Alors quand vous entendrez un groupe avec un morceau qui vous touchera, quelque soit le genre, ne vous arrêtez pas uniquement sur ce seul titre, intéressez-vous au groupe, à ce qu’il a fait et à ce qu’il fera ! 

2 commentaires:

  1. Il ne faut pas oublier les maisons de disques qui poussent les groupes à sortir un « hit », justement pour booster les ventes d’un album (le 45 tours sortait parfois bien avant pour aiguiser l’intérêt). Cette politique commerciale « tête de gondole » a perduré pendant des décennies (aujourd’hui, on télécharge juste des singles, rarement des albums entier).
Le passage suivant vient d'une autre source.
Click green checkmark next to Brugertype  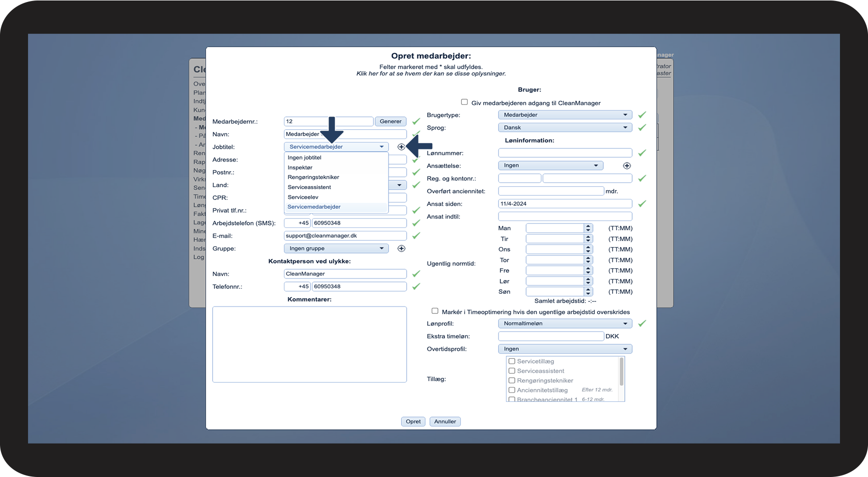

Et on sait qu’après un succès, on en cherche un deuxième, dans la même veine si possible…

    Prétendre que seul le public imbécile est responsable, c’est un peu vache ! Les gens vont où ils aiment, où ils veulent. Tout le monde ne peut pas sortir un « Sticky Fingers » 100% sans déchet. Même un disque comme « Hotel california » (et le groupe qui va avec) est vampirisé par sa chanson-titre, alors que le reste est aussi bion, voire meilleur !

    Mais tu as raison, la liste de groupes connus pour une seule chanson est longue ! Je pense à Steppen Wolf aussi…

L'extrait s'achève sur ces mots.